= Diffuse leprosy of Lucio and Latapí =

Clinical variety of lepromatous leprosy

The diffuse leprosy of Lucio and Latapí, also known as diffuse lepromatous leprosy or "pretty leprosy", is a clinical variety of lepromatous leprosy. It was first described by Lucio and Alvarado in 1852 and re-identified by Latapí in 1936. It is common in Mexico (23% of leprosy cases) and in Costa Rica and very rare in other countries.

== History ==
The spotted or lazarine leprosy was first described by Ladislao de la Pascua in 1844. Lucio and Alvarado published a description of the disease with the same names in 1852. Latapí re-described it in 1938 and reported it as 'spotted' leprosy of Lucio in 1948. It was named the diffuse leprosy of Lucio and Latapí in 1963 by Frenken.

The underlying pathology was explained by Chévez-Zamora as a diffuse generalised cutaneous infiltration. He named it pure and primitive diffuse lepromatosis, upon which necrotising lesions develop. He proposed the name Fenómeno de Lucio or erythema necrotisans for these lesions.

== Clinical features ==
This condition is characterized by:

- a diffuse infiltration of all the skin which never transforms into nodule
- a complete alopecia of eyebrows and eyelashes and body hair
- an anhydrotic and dysesthetic zones of the skin
- a peculiar type of lepra reaction named Lucio's phenomenon or necrotic erythema

Lucio's phenomenon consists of well-shaped erythematous spots which later become necrotic with scabs, ulcerations and scars. These lesions are usually located on the lower extremities and may be extensive. They are frequently painful and rarely fatal.

Collected data
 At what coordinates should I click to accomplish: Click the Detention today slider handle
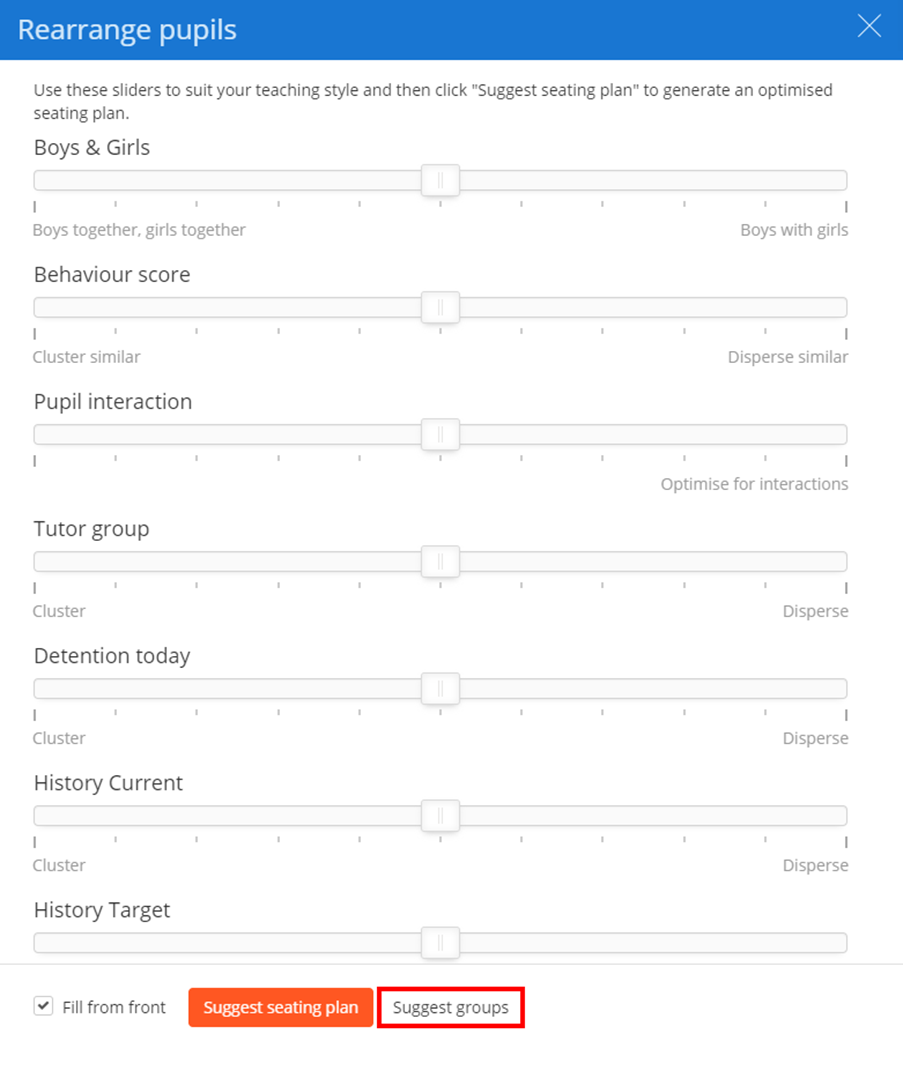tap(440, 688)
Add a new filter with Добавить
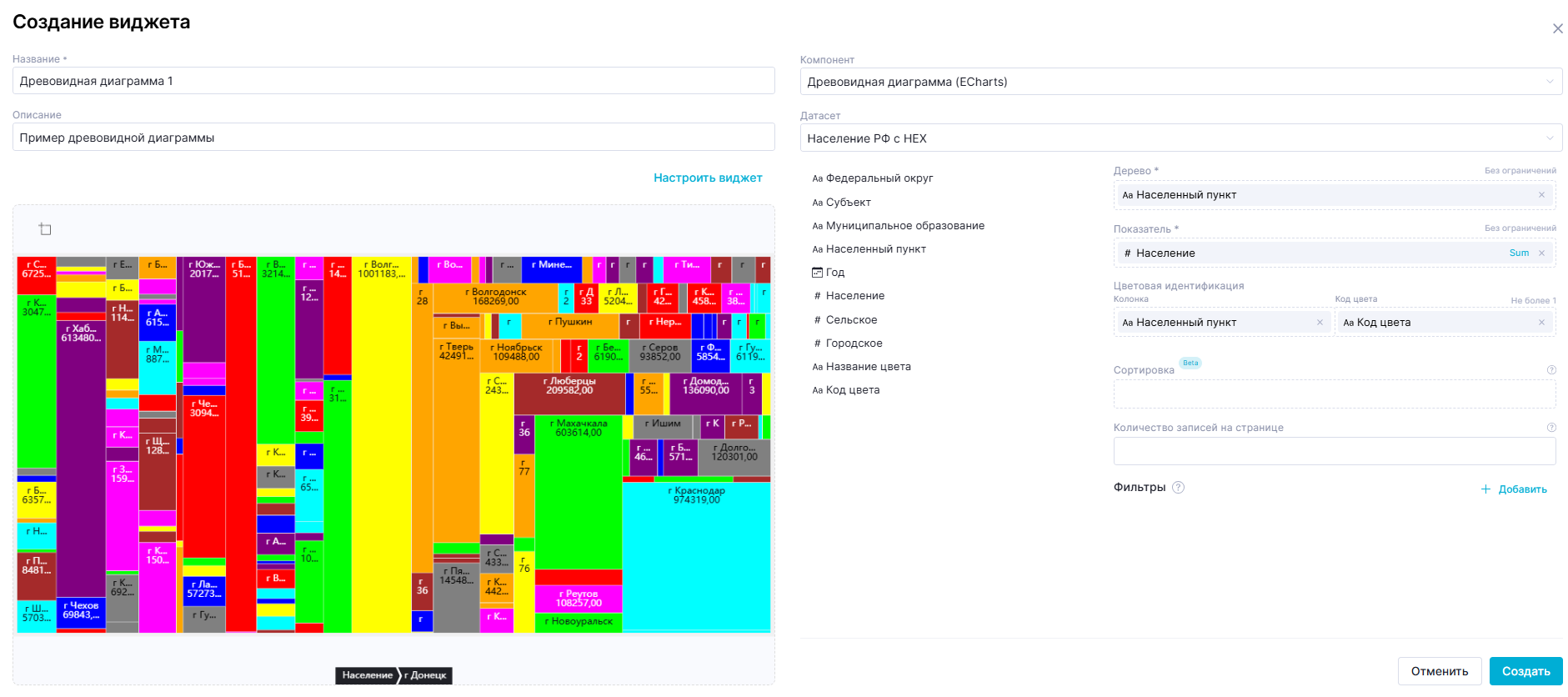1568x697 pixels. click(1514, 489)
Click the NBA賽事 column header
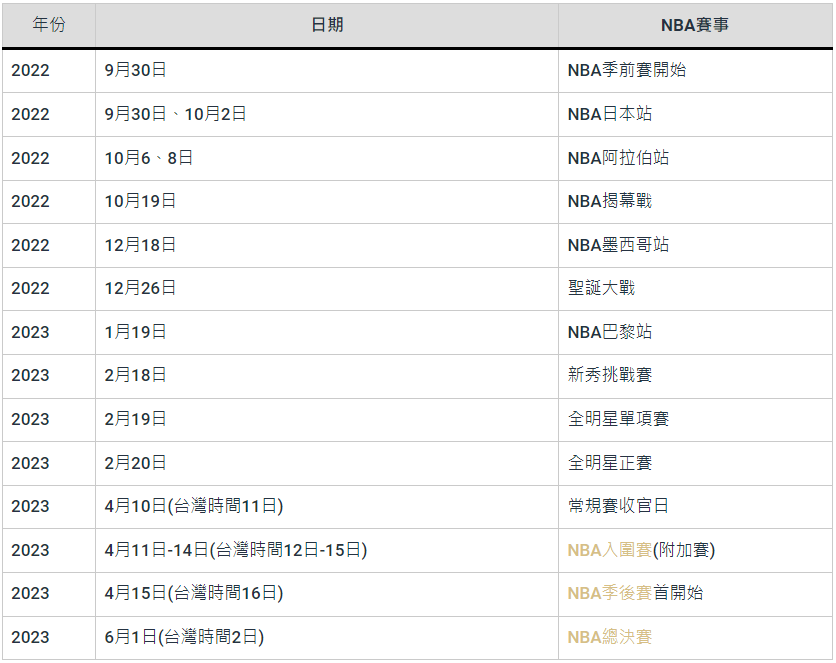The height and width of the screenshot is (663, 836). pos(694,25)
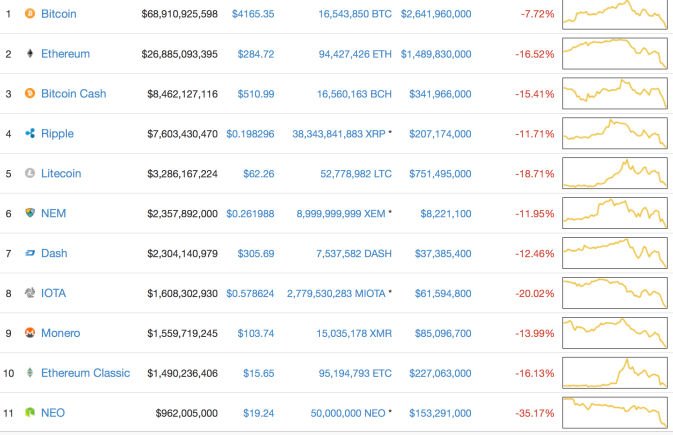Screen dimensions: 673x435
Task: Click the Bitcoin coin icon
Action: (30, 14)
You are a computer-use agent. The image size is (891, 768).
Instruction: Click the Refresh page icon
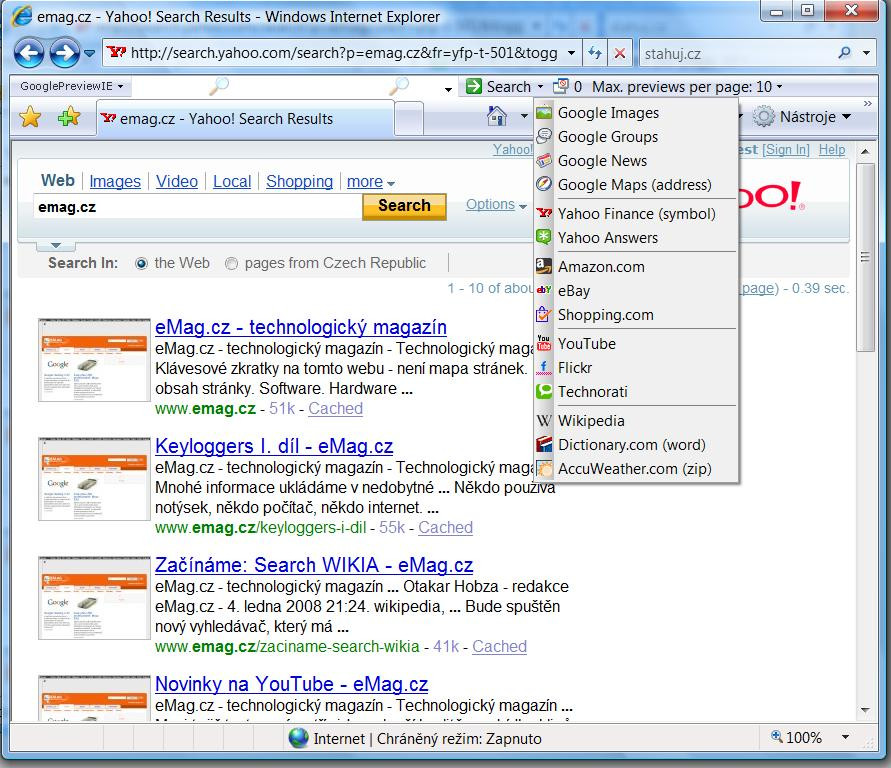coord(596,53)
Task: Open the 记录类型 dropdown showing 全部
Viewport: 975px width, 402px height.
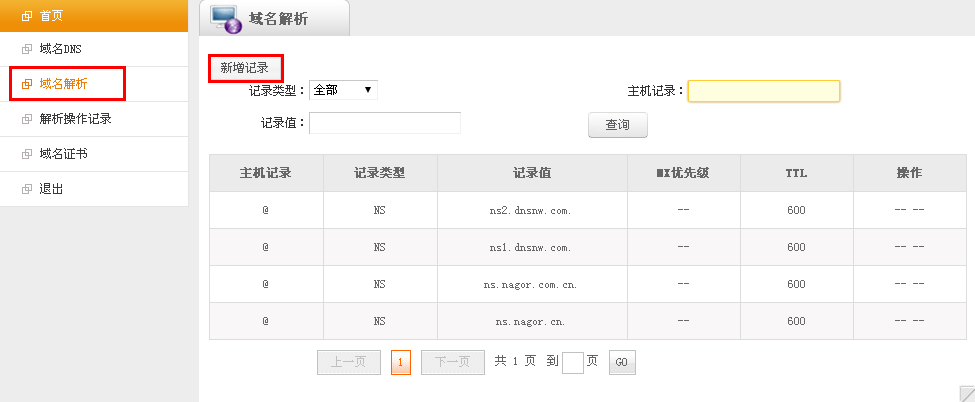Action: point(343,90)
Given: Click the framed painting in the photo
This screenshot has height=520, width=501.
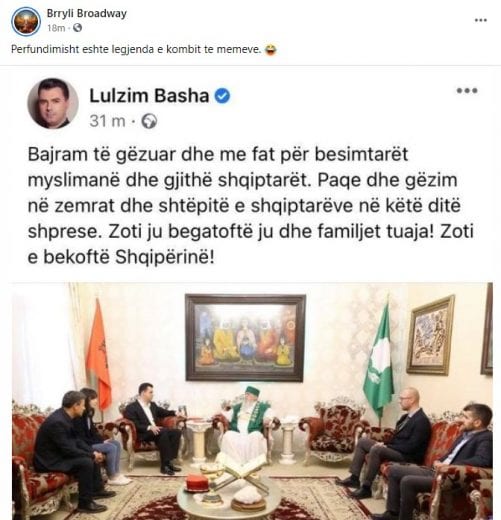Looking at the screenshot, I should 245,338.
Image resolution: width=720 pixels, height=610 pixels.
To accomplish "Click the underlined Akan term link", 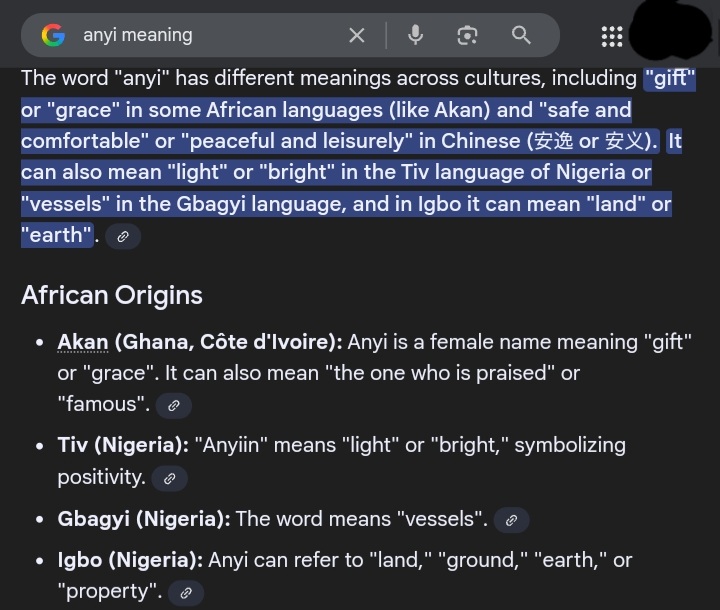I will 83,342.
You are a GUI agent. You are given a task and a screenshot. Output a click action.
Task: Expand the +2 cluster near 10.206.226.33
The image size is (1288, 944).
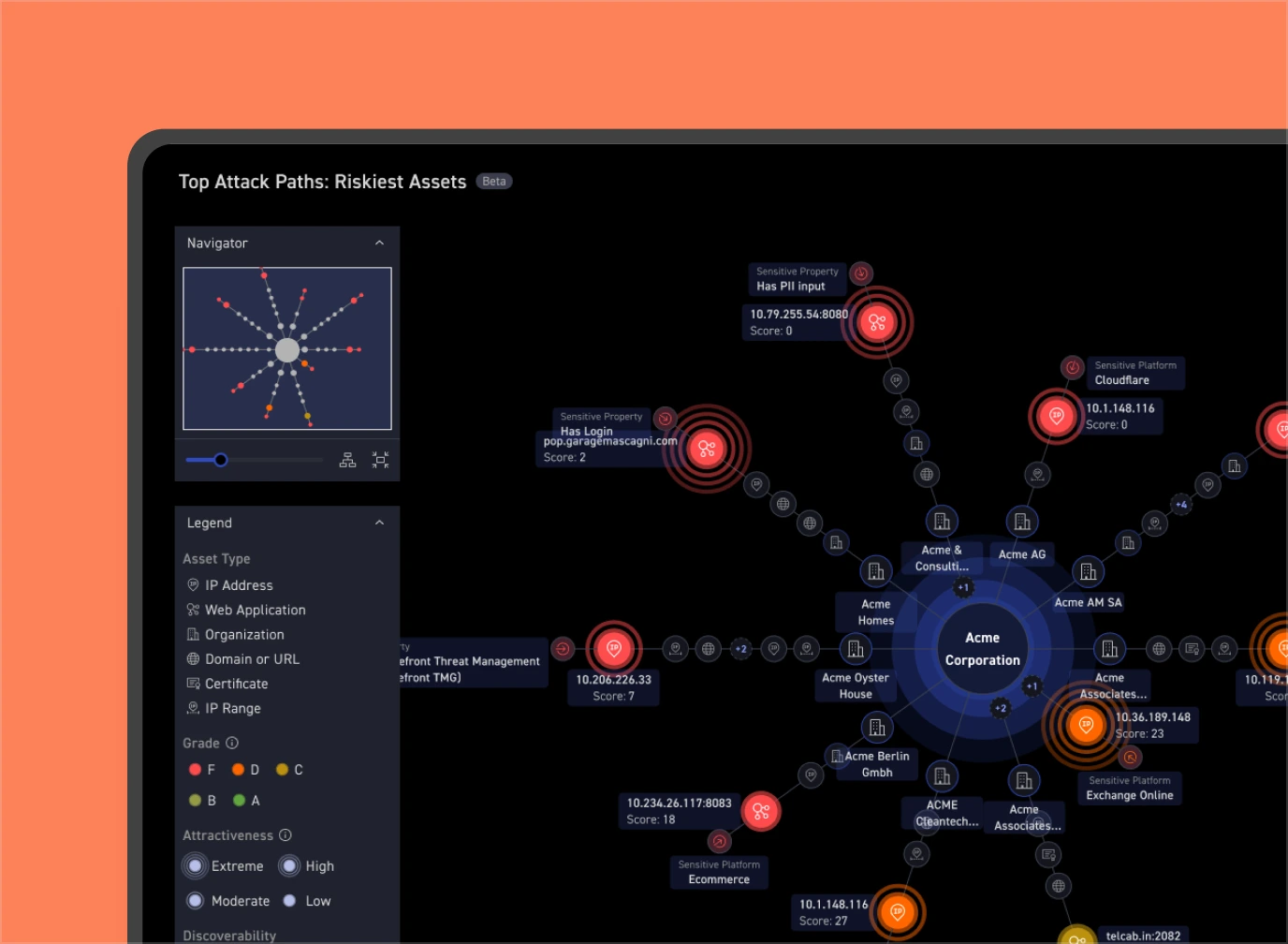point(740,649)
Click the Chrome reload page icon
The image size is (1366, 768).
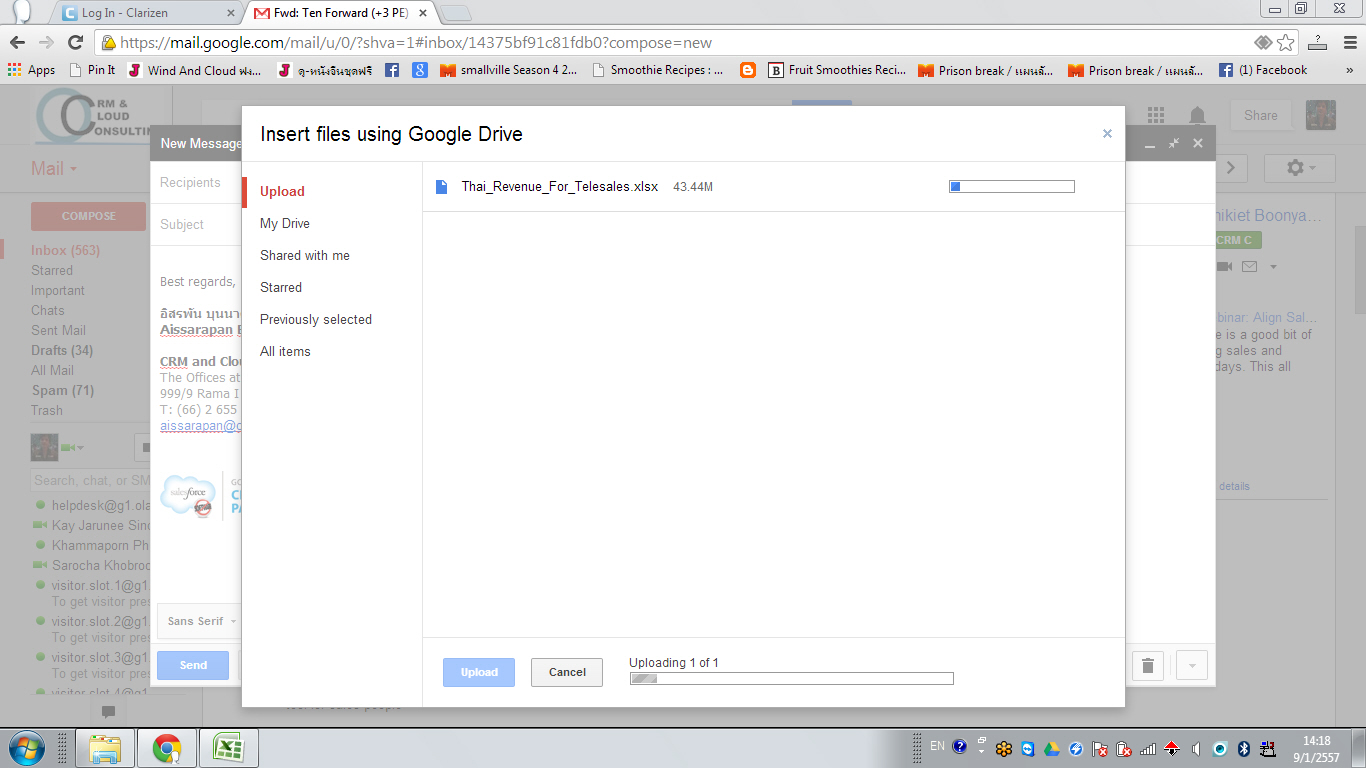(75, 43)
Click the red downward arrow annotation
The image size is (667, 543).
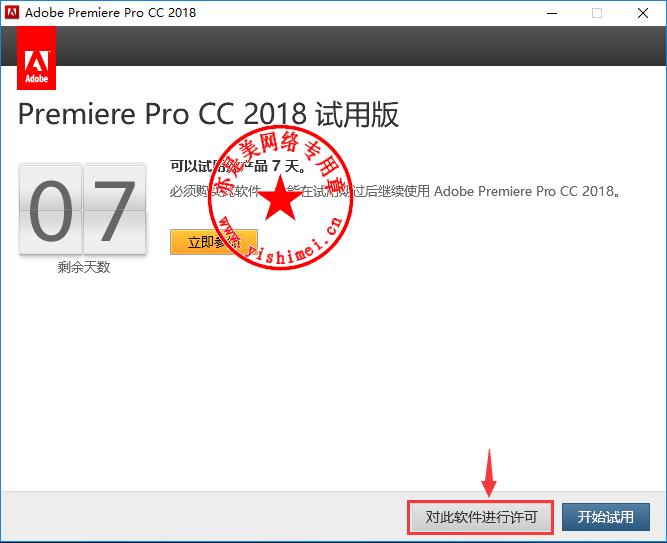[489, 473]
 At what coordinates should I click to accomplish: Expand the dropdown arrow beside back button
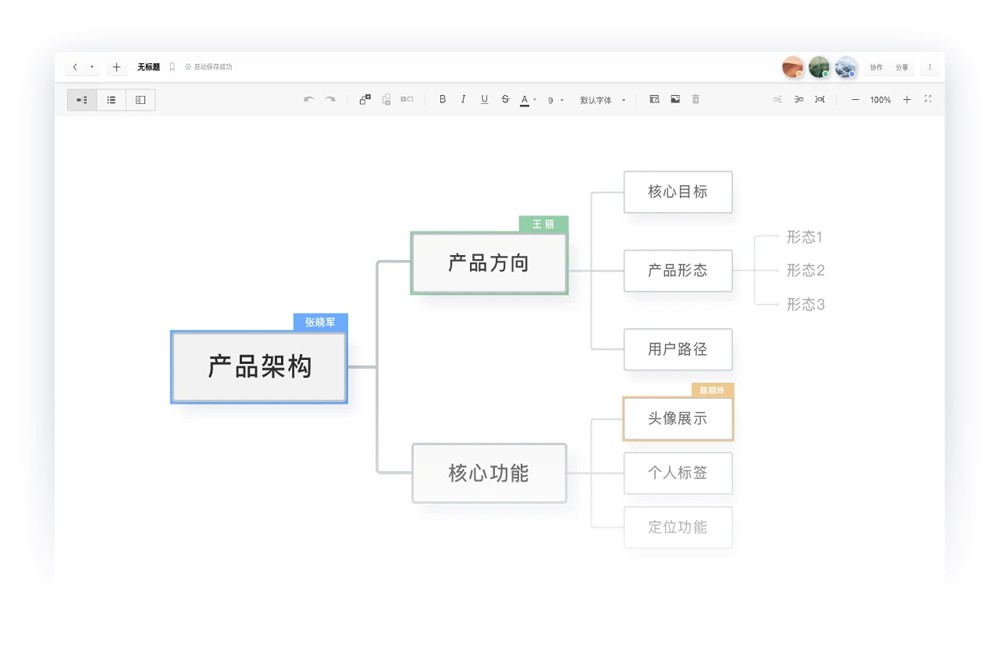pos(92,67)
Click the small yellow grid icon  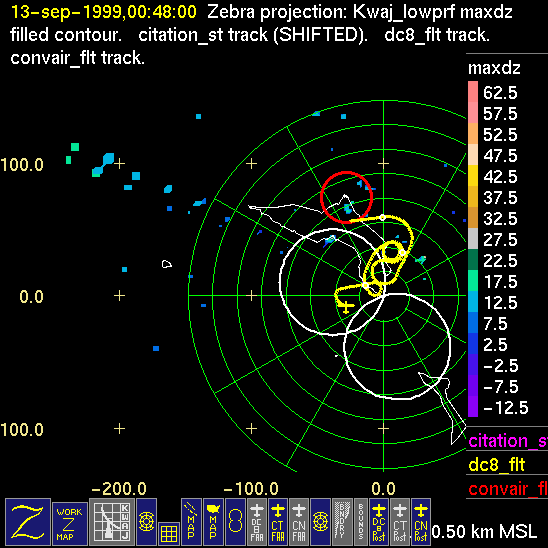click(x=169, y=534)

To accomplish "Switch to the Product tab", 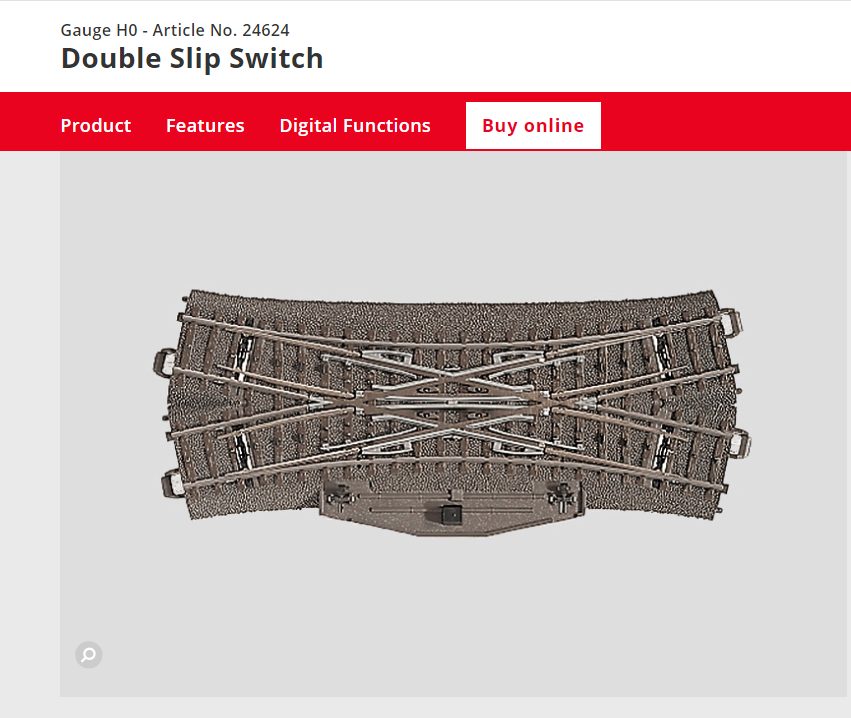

■ YOUR TASKS
**a.** According to the passage on diffuse leprosy of Lucio and Latapí, how did Chévez-Zamora explain the underlying pathology of the condition? Answer in one to three sentences.
**b.** In the passage on diffuse leprosy of Lucio and Latapí, what share of leprosy cases in Mexico does this variety account for?
**c.** Write the next part of the passage on diffuse leprosy of Lucio and Latapí, continuing on from its last sentence.

■ ANSWERS TO THE PROBLEMS
**a.** Chévez-Zamora explained the underlying pathology as a diffuse generalised cutaneous infiltration, which he named pure and primitive diffuse lepromatosis. Necrotising lesions develop on this infiltration, and he proposed the name Fenómeno de Lucio or erythema necrotisans for them.

**b.** 23%

**c.**
== Pathology ==

The main pathological features of this disease are a vasculitis affecting all cutaneous vessels.

There are by five characteristic features:

- colonisation of endothelial cells by acid-fast bacilli
- endothelial proliferation and marked thickening of vessel walls to the point of obliteration
- angiogenesis
- vascular ectasia
- thrombosis of the superficial and mid-dermal blood vessels

The likely pathogenesis is endothelial cell injury due to colonization/invasion followed by proliferation, angiogenesis, thrombosis and vessel ectasia.

==Treatment==

Lucio's phenomenon is treated by anti-leprosy therapy (dapsone, rifampin, and clofazimine), optimal wound care, and treatment for bacteremia including antibiotics. In severe cases exchange transfusion may be helpful.